Stored records

__________

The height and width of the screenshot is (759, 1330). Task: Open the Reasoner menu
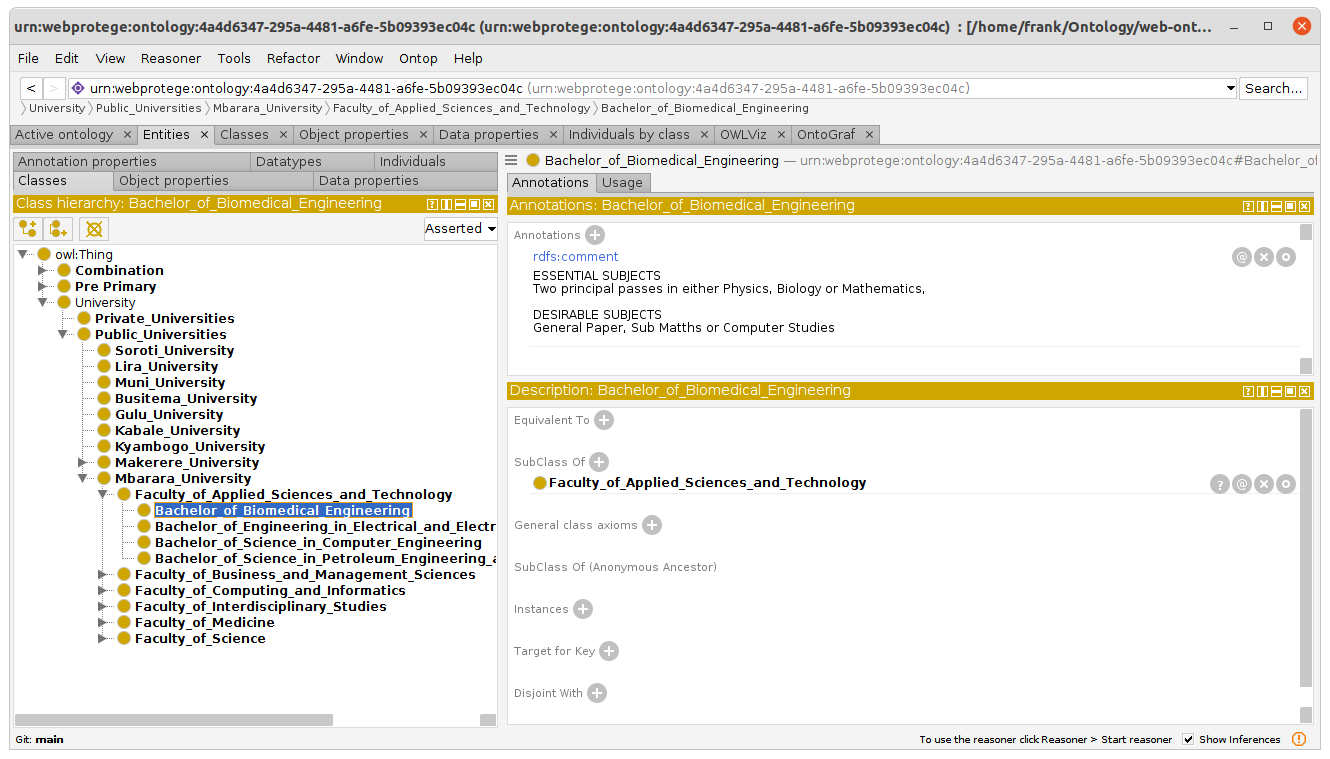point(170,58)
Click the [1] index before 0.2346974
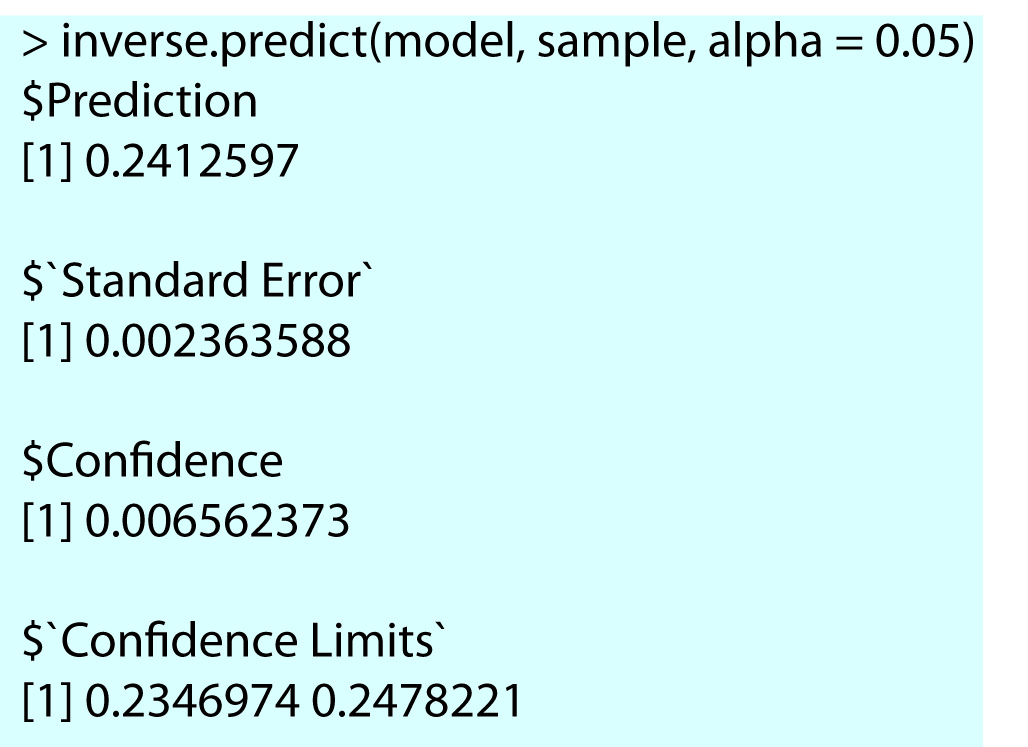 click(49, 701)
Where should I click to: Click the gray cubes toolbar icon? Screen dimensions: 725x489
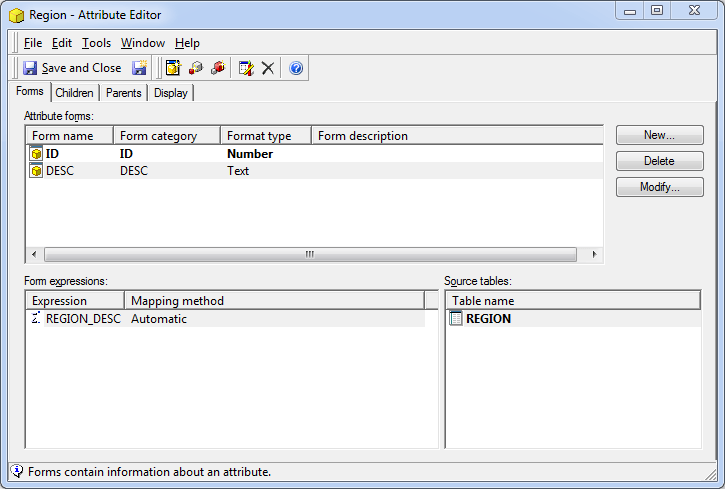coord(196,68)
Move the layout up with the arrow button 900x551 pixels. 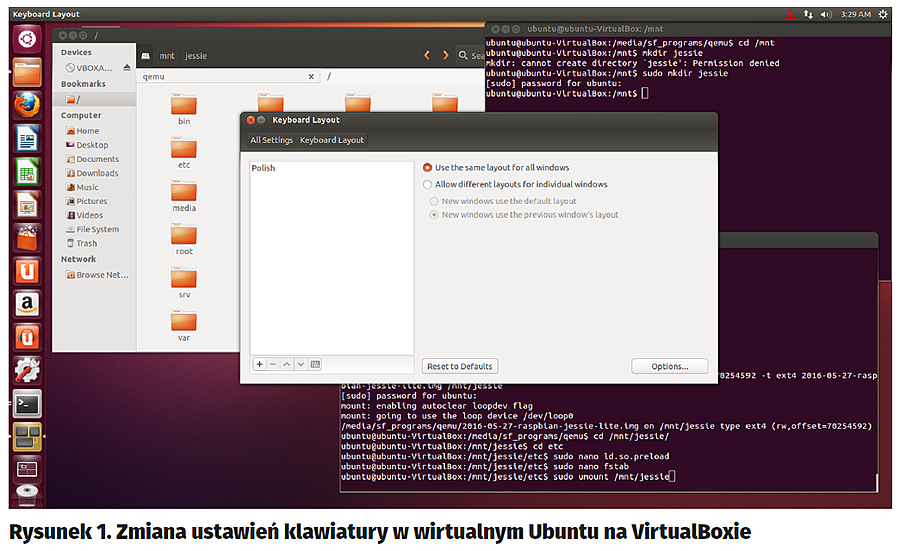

__________

■ ACTIVITY
Please write out all the data again word for word, but not the pictures.

■ OUTPUT OF THE TASK
The height and width of the screenshot is (759, 1330). Task: Open the Reasoner menu
point(170,58)
Click the [1] index before 0.2346974
 click(49, 701)
Where should I click to: Click the gray cubes toolbar icon? Screen dimensions: 725x489
coord(196,68)
Move the layout up with the arrow button 900x551 pixels. 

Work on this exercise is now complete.